タンザニア便り '01年2月

便り22「バブが語る昔のコーヒー事情」(2001.2.4)
便り23「コーヒー愛飲歴70年、ビビが語る」(2001.2.4)
便り24「セネネ(バッタ)は愛の証」(2001.2.17)




便り22「バブが語る昔のコーヒー事情」
(2001.2.4)


ジャンボ!お元気ですか?
今年の成人式は、1月8日だったそうですね。子供の頃から成人式は1月15日、体育の日は10月10日といった具合に、祭日を日付で覚えているまま日本を離れて久しい私にとっては、祭日を含めて連休になるようにと粋なはからいになっている日本のカレンダーを見ると戸惑ってしまいます。

さてきょうは、もし日本で生まれていたなら、59年前に成人式を迎えたであろうムゼー(お年寄り)の登場です。
このおじいちゃんの名前は、アハメッド モハメッド、ザンジバルのミチェンザニ地区で「物知りじいさん」として知られているムゼーです。
スワヒリ語では、おじいさんのことを、バブと呼びます。このアハメッドおじいさんこと、バブ アハメッドが生まれたときには、まだタンザニアという国はなく、本土タンガニーカはドイツやイギリスが、ザンジバルはオマーンのスルタン(王様)が統治していました。だから、バブが生まれたときはもちろん、大人になって結婚しても、まだザンジバルはオマーン帝国の一部だったのです。

私たち日本人の感覚では、生まれたときから日本は日本、おじいさんのそのまたおじいさんのもっともっと昔から、日本は日本であることがごく当たり前ですが、部族から、国という意識を持つ前に、勝手に地図上に線を引かれ、外国人どうしの協定や争いの中で知らないうちに分割され、勝手にどやどやと入植してきた外国人に支配され続け、1961年にやっとタンガニーカ国として独立したタンザニア本土と、1963年にタンガニーカ本土とともにタンザニア共和国としてスタートしたザンジバルの人々にとっては、まだまだ生まれた当時から、タンザニアはタンザニアと言える人のほうが少ないのです。
ということで、きょうは、バブ アハメッドから聞いた、ザンジバルの昔のコーヒー事情をお伝えしましょう。

「昔は、今よりずっと多くのコーヒー売りがいて、朝夕、熱いコーヒーの入った真鍮のコーヒーポット(アラブ式コーヒーポット、コーヒーが冷めないように、下に炭を置き、持ち運びができるようになっている)を左手で下げ、右手でコーヒー用の小さな椀を重ね持ち(イスラム教徒は不浄の手である左手では、口につけるコーヒーの椀を持たない)、縦に振ってティティティチン、ティティティチンと打ち鳴らしながら売り歩いていたものさ。
誰も『コーヒー屋だよー』なんて、やぼな声は出さない。ティティティチン、という椀の音が、コーヒー屋のトレードマークだったんだ」

当時のコーヒー売りのほとんどは、スワヒリ語でワシヒリと呼ばれるイエメン出身のアラブ人だったそうです。

**課題 1**
ザンジバルの昔のコーヒー事情を語る文章について、次の(a)〜(c)が内容と一致するかを「はい」か「いいえ」で答え、判断の根拠となる箇所を文章からそのまま引用してください。
(a) バブ アハメッドは、ザンジバルのミチェンザニ地区で「物知りじいさん」として知られている。
(b) 昔のコーヒー売りは、「コーヒー屋だよー」と声を上げながら売り歩いていた。
(c) タンザニア本土は、1963年にタンガニーカ国として独立した。
**課題 2**
ザンジバルの昔のコーヒー事情を語る文章を、最後の文に続けて書き進めてください。

**抽出レコード**
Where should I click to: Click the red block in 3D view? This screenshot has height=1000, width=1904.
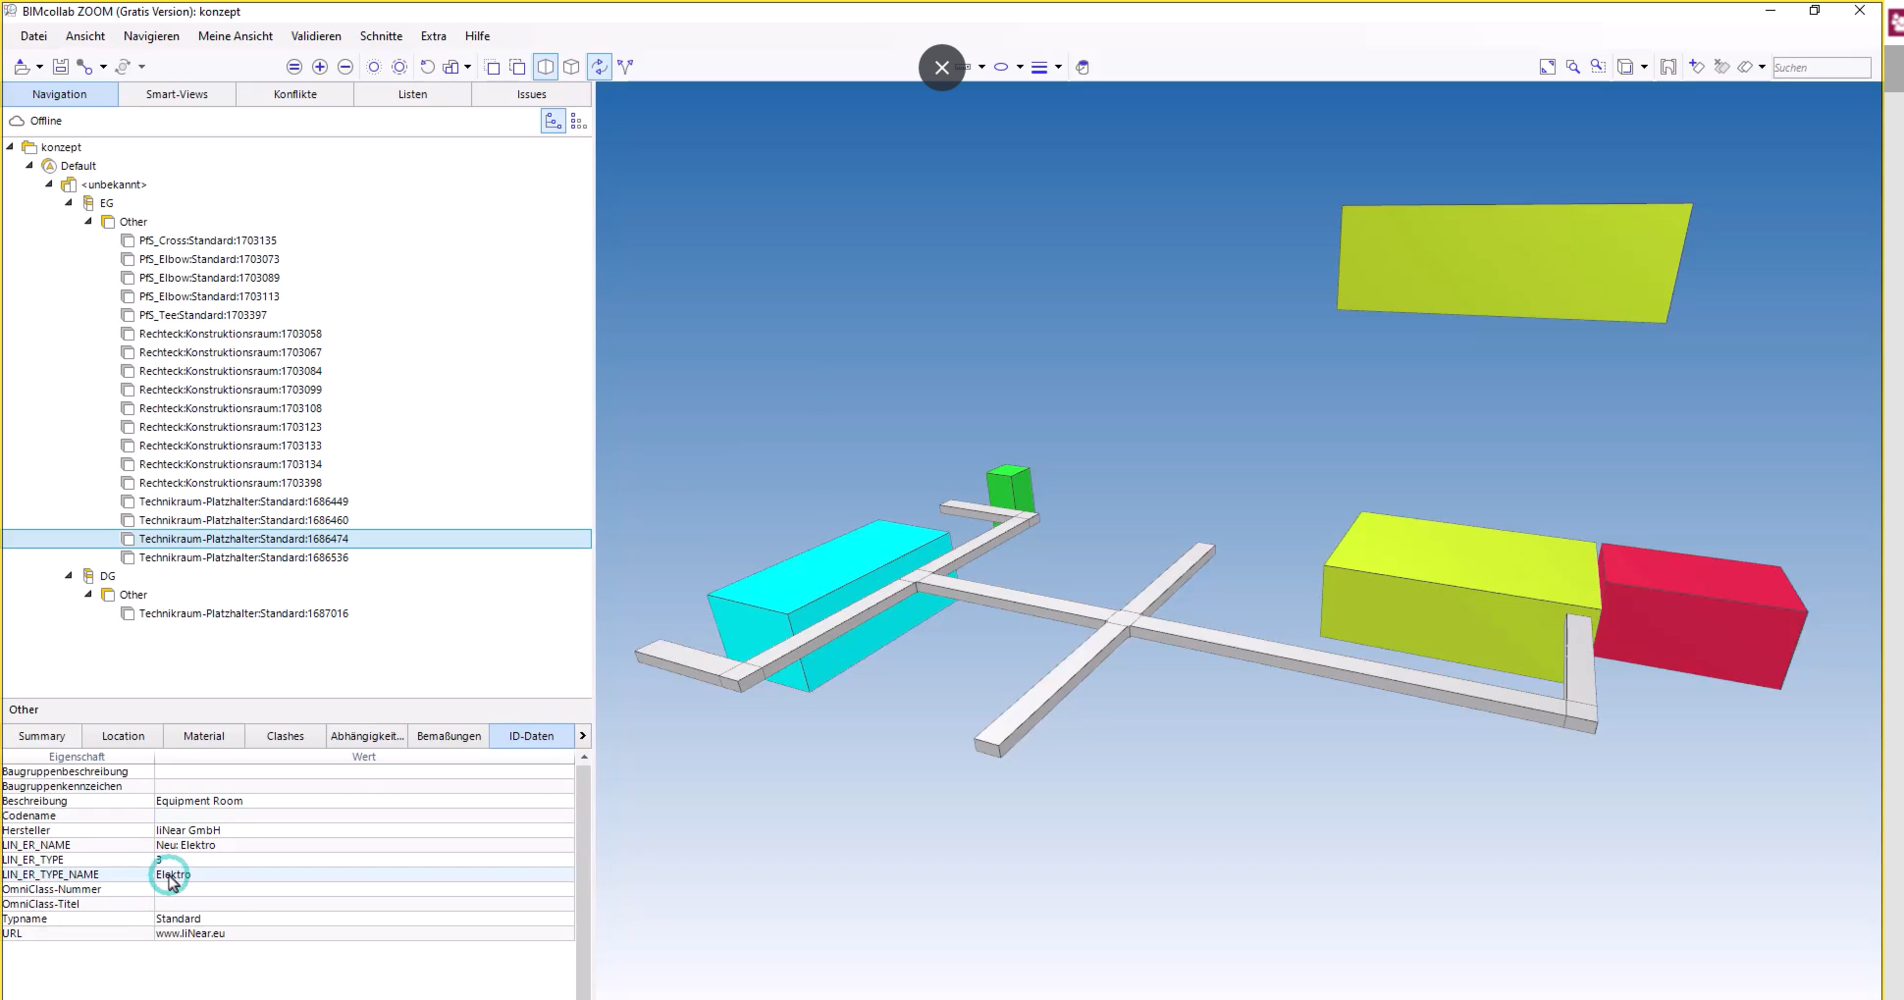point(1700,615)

...

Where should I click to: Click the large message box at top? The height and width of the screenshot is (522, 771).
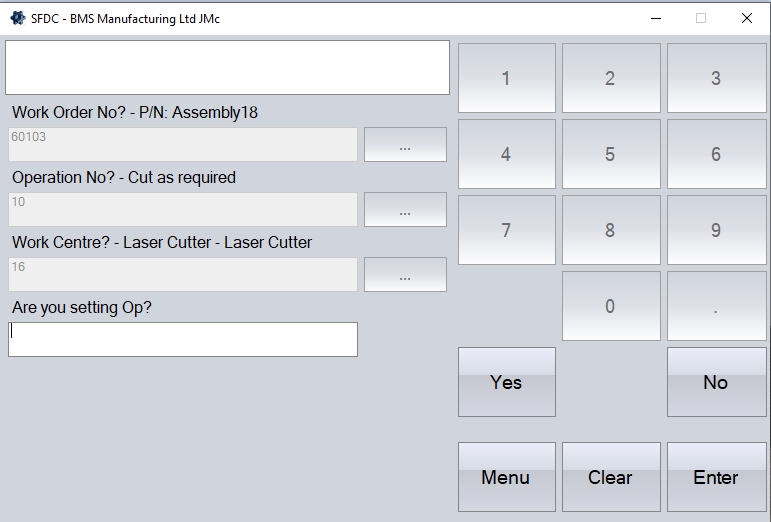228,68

**演習結果 1**
(a) はい。“ザンジバルのミチェンザニ地区で「物知りじいさん」として知られているムゼーです”
(b) いいえ。“誰も『コーヒー屋だよー』なんて、やぼな声は出さない。”
(c) いいえ。“1961年にやっとタンガニーカ国として独立した”

**演習結果 2**
なぜイエメン出身のアラブ人に限られたかというと、アラブはアラブでも、オマーンに比べて国力の弱いイエメンには、貧しいアラブ人がいっぱいいて、ザンジバルに流れてきても、財力のないイエメン人には、大きな仕事ができないので、元手のかからないコーヒー売りを始めた、という事情があったようです。

「元来、コーヒーは、アラブの文化。本場のアラブ人が入れるコーヒーは、そりゃあうまかったよ」

当時のコーヒー屋は、皆一様に、セルニという腰巻を巻き、上はポケットのついた上着を着ていました。
女たちは、コーヒー屋を家の中に呼んだり、子供に鍋や器持参で、使いにやらせますが、男たちは、コーヒー屋を呼び止めて、その場で立ち飲みしながら談笑するので、呼び止めた客が、どこででも、また客が複数でもコーヒーが飲めるように、右手に重ねている椀とは別に、上着のポケットにいつも7、8個の椀を入れて歩いていたそうです。 

「昔のコーヒーは、そりゃあうまかったよ。今の若い人たちに、本当のコーヒーの味を教えてやりたいね」

バブ アハメッドの分析によれば、「1964年のザンジバル革命後、アラブ人のコーヒー屋たちがどんどん少なくなって、代わりに見よう見真似で、地元のザンジバル人がコーヒー屋を始めた頃から、コーヒーの味が落ちてきて、素人の入れるコーヒーと、玄人の入れるコーヒーの差がなくなってきてしまった」とのことでした。

「昔の・・はうまかった」「昔の・・はよかった」って、日本でもよく聞くフレーズですね。
お年寄りが往年を懐かしむ時、ただの感傷だけではなく、歴史の生き証人であり、人生の先輩として、自分が見た真実を、若い人に伝えておいてやりたいという強い気持ちを感じます。
日本に「亀の甲より年の功」「年を問うな世を問え」ということわざがあるように、タンザニアにも、「お年寄りは知恵袋」、「年寄り1人は、若者7人よりも優る」ということわざがあり、お年寄りは、尊敬すべき人生の先輩として敬われ、大人も子供も何かあるとまず、お年寄りに意見を求めています。
テレビ、雑誌、インターネット・・・現在、私達の周りには様々な情報が溢れ、まったく人を介さなくてもたくさんの知識が得られます。でもそんな世の中だからこそ、人生の先輩たちに直接会って生の声を聞き、自分達の人生に生かしていくことが大切ではないかと、タンザニアの人々のありかたを見ていて思うのです。
バブ アハメッドから受け取った真実を、あなたにもお伝えします。どうぞ受けとってください。

GOOD LUCK!!
ザンジバルのMUNAWARより




便り23「コーヒー愛飲歴70年、ビビが語る」(2001.2.4)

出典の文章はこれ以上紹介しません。